• _Do this_
Can you rewrite all of the records below, swapping every "Where should I click to" for "What should I tap to" and leaving everything else unchanged?

• _Records for processing_
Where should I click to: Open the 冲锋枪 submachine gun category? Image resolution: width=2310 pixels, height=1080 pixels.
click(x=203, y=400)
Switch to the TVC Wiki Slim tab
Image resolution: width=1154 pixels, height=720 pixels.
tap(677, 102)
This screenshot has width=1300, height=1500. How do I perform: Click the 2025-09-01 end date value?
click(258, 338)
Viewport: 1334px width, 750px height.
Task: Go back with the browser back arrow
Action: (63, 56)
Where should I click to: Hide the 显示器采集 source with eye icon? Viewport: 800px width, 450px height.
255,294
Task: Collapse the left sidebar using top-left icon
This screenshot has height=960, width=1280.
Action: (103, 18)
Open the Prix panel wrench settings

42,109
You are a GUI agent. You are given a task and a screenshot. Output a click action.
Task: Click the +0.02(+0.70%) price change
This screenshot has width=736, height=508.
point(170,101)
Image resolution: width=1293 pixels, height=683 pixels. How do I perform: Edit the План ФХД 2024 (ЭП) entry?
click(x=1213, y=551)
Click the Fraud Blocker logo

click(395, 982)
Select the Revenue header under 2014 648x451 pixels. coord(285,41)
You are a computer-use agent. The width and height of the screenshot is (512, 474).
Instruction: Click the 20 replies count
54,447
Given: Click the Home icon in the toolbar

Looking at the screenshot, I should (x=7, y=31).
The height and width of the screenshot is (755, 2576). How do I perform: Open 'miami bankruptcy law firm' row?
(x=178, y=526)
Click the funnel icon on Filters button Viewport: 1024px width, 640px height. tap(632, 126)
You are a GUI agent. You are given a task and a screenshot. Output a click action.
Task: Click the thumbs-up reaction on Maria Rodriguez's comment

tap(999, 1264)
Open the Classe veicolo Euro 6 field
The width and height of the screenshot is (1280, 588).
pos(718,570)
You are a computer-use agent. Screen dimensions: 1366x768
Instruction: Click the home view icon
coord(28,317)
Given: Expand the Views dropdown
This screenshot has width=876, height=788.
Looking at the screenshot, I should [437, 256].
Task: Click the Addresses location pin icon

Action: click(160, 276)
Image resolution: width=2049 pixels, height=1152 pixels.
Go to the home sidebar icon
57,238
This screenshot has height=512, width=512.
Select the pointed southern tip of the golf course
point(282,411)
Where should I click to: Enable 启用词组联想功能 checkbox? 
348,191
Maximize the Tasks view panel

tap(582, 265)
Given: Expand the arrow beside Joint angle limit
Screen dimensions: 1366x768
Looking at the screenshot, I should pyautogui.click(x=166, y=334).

• _Result of the task_
What should I tap to: Open the 冲锋枪 submachine gun category? Image resolution: width=2310 pixels, height=1080 pixels.
click(x=203, y=400)
Switch to the TVC Wiki Slim tab
Image resolution: width=1154 pixels, height=720 pixels.
tap(677, 102)
This screenshot has width=1300, height=1500. How do I perform: Click the 2025-09-01 end date value?
click(258, 338)
Viewport: 1334px width, 750px height.
Task: Go back with the browser back arrow
Action: (63, 56)
What should I tap to: Hide the 显示器采集 source with eye icon? Viewport: 800px width, 450px height.
255,294
Task: Collapse the left sidebar using top-left icon
This screenshot has height=960, width=1280.
Action: (103, 18)
Open the Prix panel wrench settings

42,109
You are a GUI agent. You are given a task and a screenshot. Output a click action.
Task: Click the +0.02(+0.70%) price change
This screenshot has width=736, height=508.
point(170,101)
Image resolution: width=1293 pixels, height=683 pixels. How do I perform: Edit the План ФХД 2024 (ЭП) entry?
click(x=1213, y=551)
Click the Fraud Blocker logo

click(395, 982)
Select the Revenue header under 2014 648x451 pixels. coord(285,41)
You are a computer-use agent. The width and height of the screenshot is (512, 474).
Instruction: Click the 20 replies count
54,447
Given: Click the Home icon in the toolbar

Looking at the screenshot, I should (x=7, y=31).
The height and width of the screenshot is (755, 2576). How do I perform: Open 'miami bankruptcy law firm' row?
(x=178, y=526)
Click the funnel icon on Filters button Viewport: 1024px width, 640px height. tap(632, 126)
You are a GUI agent. You are given a task and a screenshot. Output a click action.
Task: Click the thumbs-up reaction on Maria Rodriguez's comment

tap(999, 1264)
Open the Classe veicolo Euro 6 field
The width and height of the screenshot is (1280, 588).
pos(718,570)
You are a computer-use agent. Screen dimensions: 1366x768
Instruction: Click the home view icon
coord(28,317)
Given: Expand the Views dropdown
This screenshot has width=876, height=788.
Looking at the screenshot, I should [437, 256].
Task: Click the Addresses location pin icon

Action: click(160, 276)
Image resolution: width=2049 pixels, height=1152 pixels.
Go to the home sidebar icon
57,238
This screenshot has height=512, width=512.
Select the pointed southern tip of the golf course
point(282,411)
What should I tap to: Enable 启用词组联想功能 checkbox? 
348,191
Maximize the Tasks view panel

tap(582, 265)
Given: Expand the arrow beside Joint angle limit
Screen dimensions: 1366x768
Looking at the screenshot, I should pyautogui.click(x=166, y=334).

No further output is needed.